▶ **Tasks to carry out**
1/ Reproduce word for word everything in the transcript from "Ana-Paula Correia: Just" down to "to do more.".
2/ In the transcript, how does Ana-Paula Correia describe the teams of researchers behind the COVID-19 vaccine?
3/ Translate this sentence from the transcript into Spanish: "But domestic and international students have to emerge from their bubbles and learn from each other."

▶ **Given text**
# # # # # # #

Robin Chenoweth: But as Musbah Shaheem pointed out in his editorial, one barrier removed doesn’t undo the need to remove others. We stand to gain so much if we tap into the rich perspectives and ideas that our international students bring to the table, if only we invite them there. Ana-Paula Correia.

Ana-Paula Correia: Just look around and see who are the researchers behind the COVID-19 vaccine? There are heterogeneous teams, with people with different backgrounds and coming from different countries. Complex processes can only be fixed, solved in a sustainable way, if learning is maximized by bringing people from different ways, walks of life, different home countries, different languages, different lifestyles, all kinds of heterogeneity. That's my belief. That's what I've seen myself in my entire life.

Robin Chenoweth: When her learning technology students use that principal to create heterogeneity in their work groups, the results are brilliant, she says. When they don’t, they lack originality. But domestic and international students have to emerge from their bubbles and learn from each other. And professors have to do more.

# # # # # # #

▶ **Given data**
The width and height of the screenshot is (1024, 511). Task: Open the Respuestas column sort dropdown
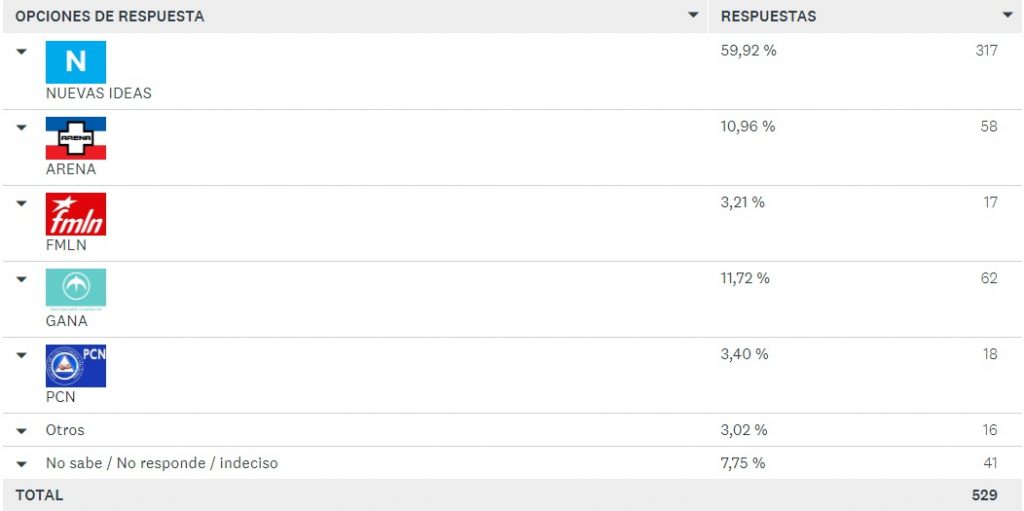click(1008, 15)
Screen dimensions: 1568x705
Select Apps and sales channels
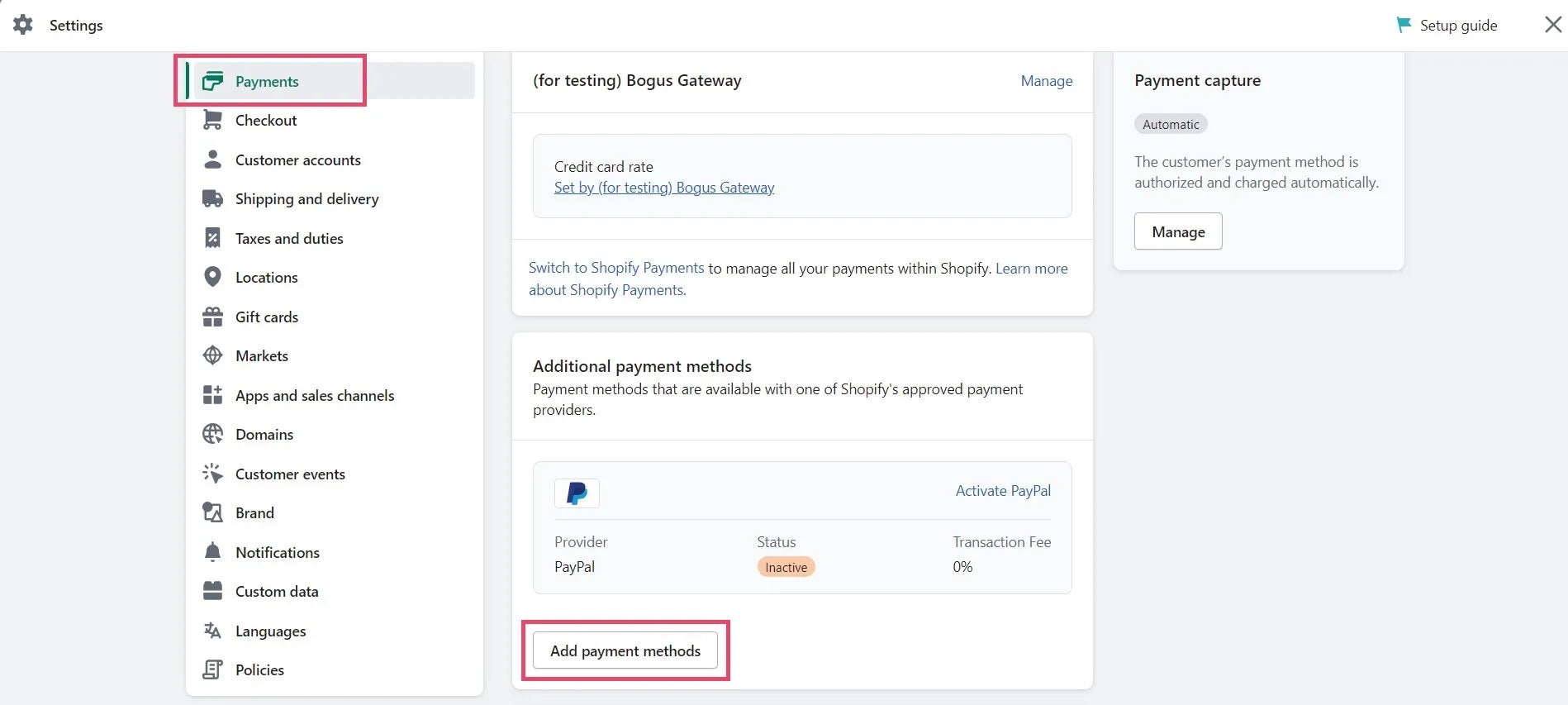[x=315, y=396]
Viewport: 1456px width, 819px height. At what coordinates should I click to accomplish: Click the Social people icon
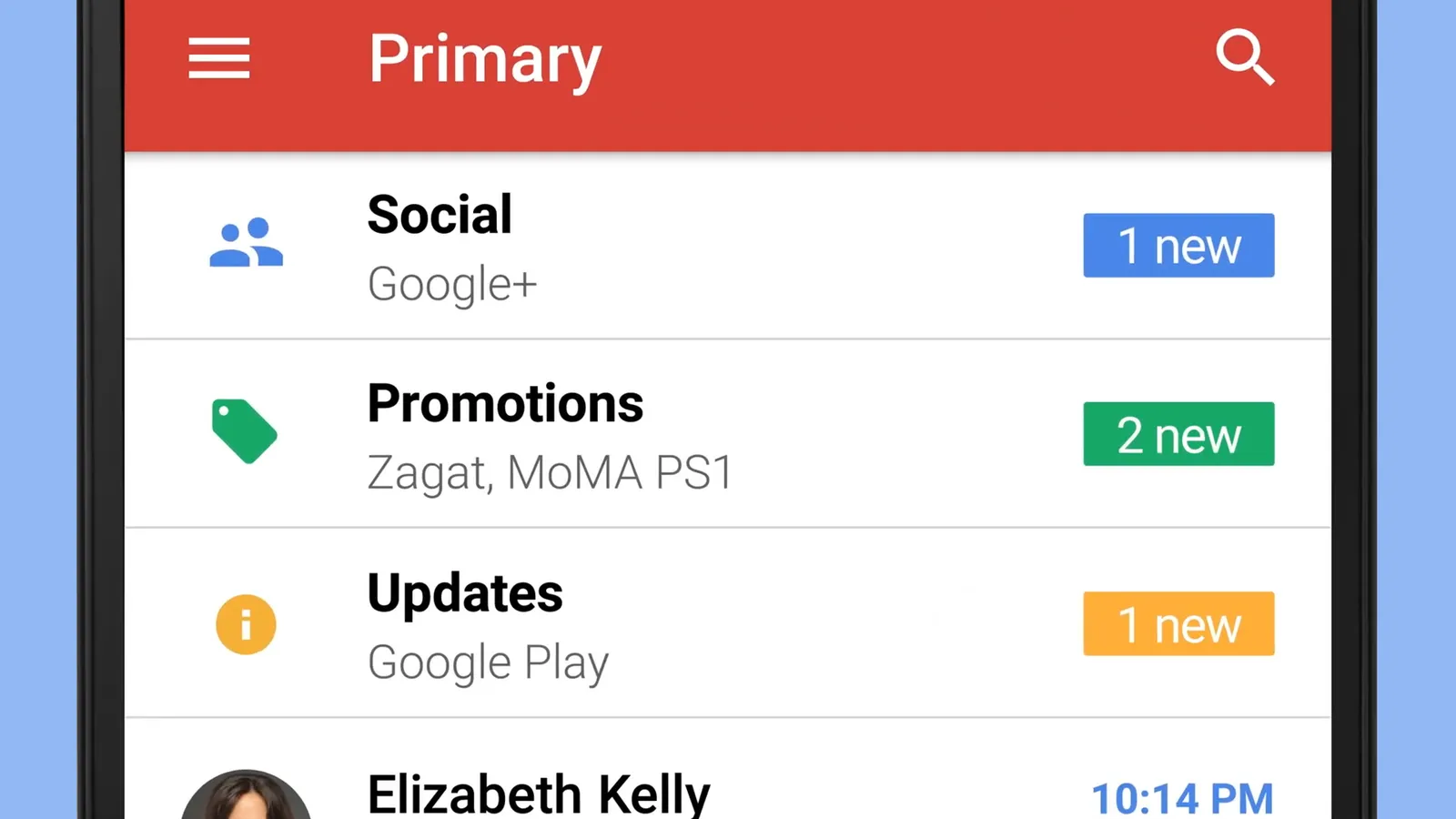246,243
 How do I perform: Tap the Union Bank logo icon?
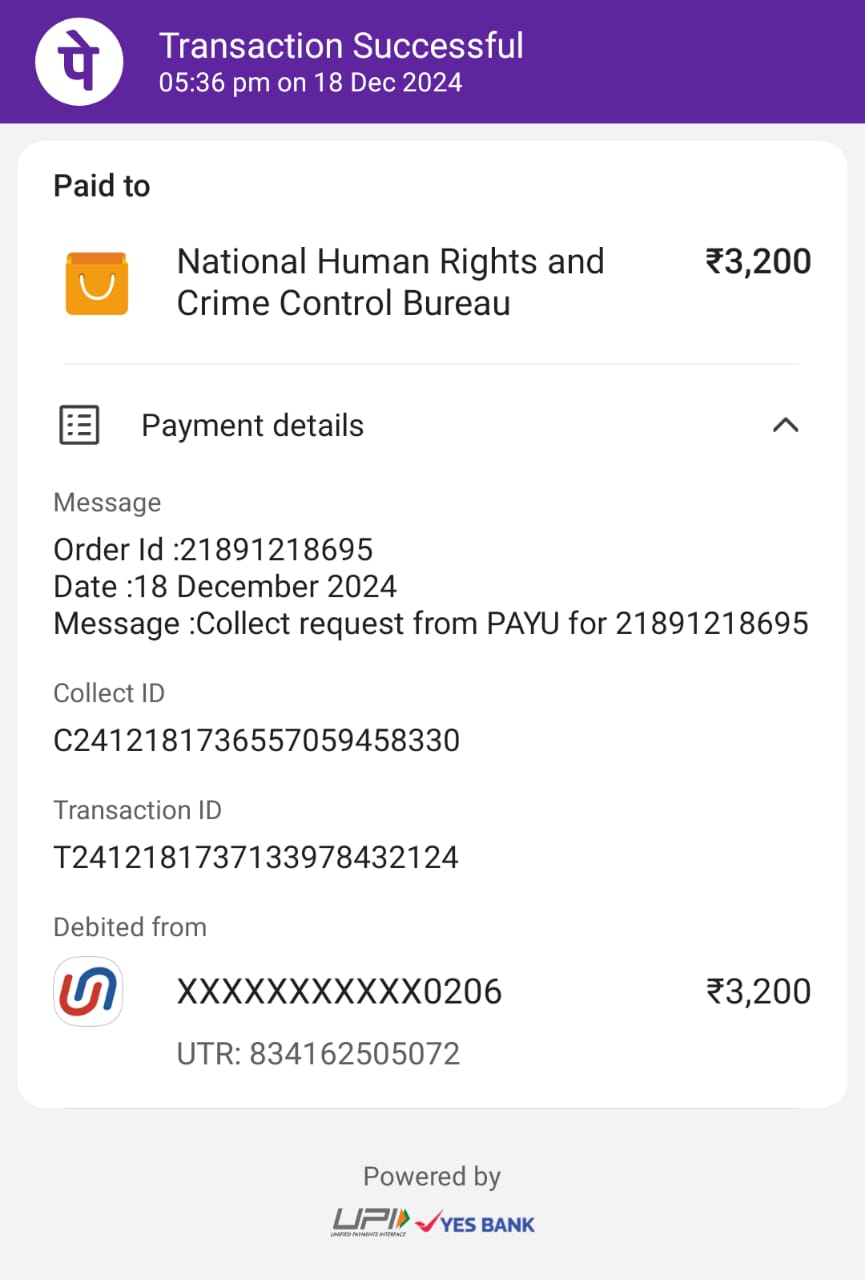[88, 992]
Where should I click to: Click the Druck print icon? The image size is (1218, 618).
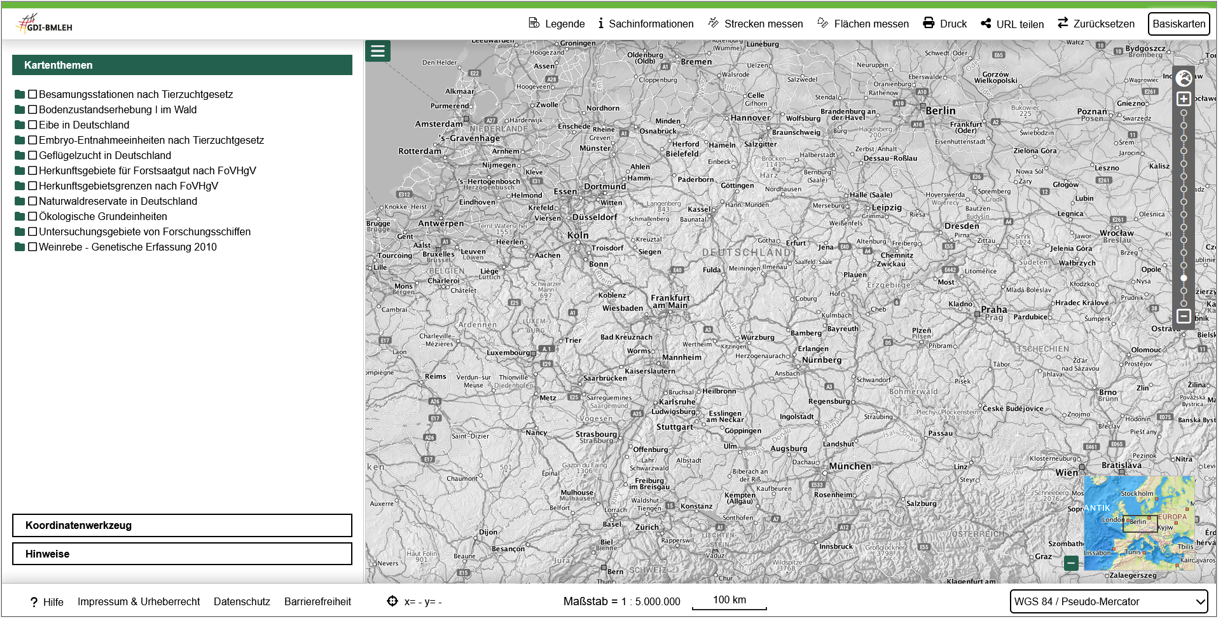click(x=929, y=23)
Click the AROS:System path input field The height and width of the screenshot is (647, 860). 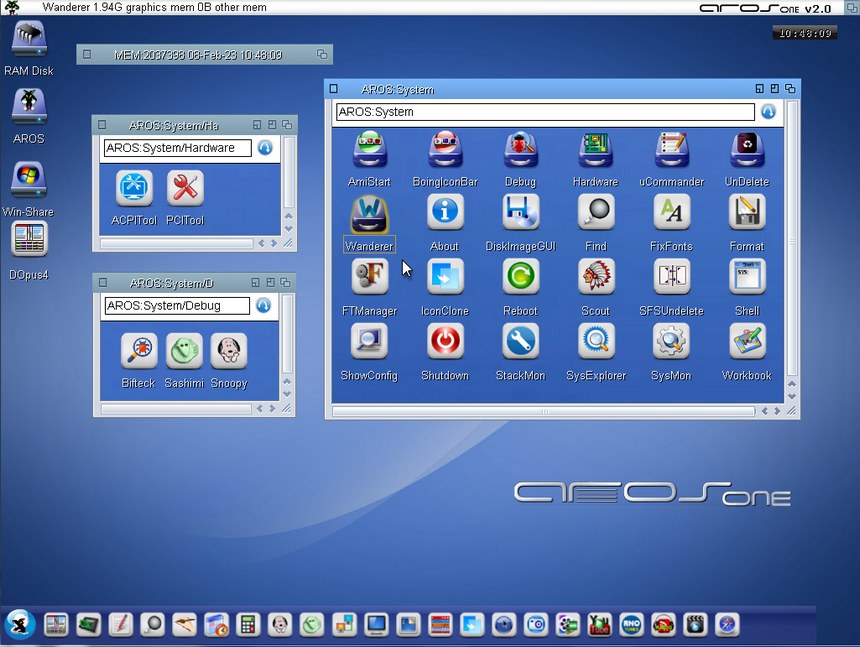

# # # # # # #

▶ **Exercise results**
1/
Ana-Paula Correia: Just look around and see who are the researchers behind the COVID-19 vaccine? There are heterogeneous teams, with people with different backgrounds and coming from different countries. Complex processes can only be fixed, solved in a sustainable way, if learning is maximized by bringing people from different ways, walks of life, different home countries, different languages, different lifestyles, all kinds of heterogeneity. That's my belief. That's what I've seen myself in my entire life.

Robin Chenoweth: When her learning technology students use that principal to create heterogeneity in their work groups, the results are brilliant, she says. When they don’t, they lack originality. But domestic and international students have to emerge from their bubbles and learn from each other. And professors have to do more.

2/ They are heterogeneous teams, with people from different backgrounds and different countries.

3/ Pero los estudiantes nacionales e internacionales tienen que salir de sus burbujas y aprender unos de otros.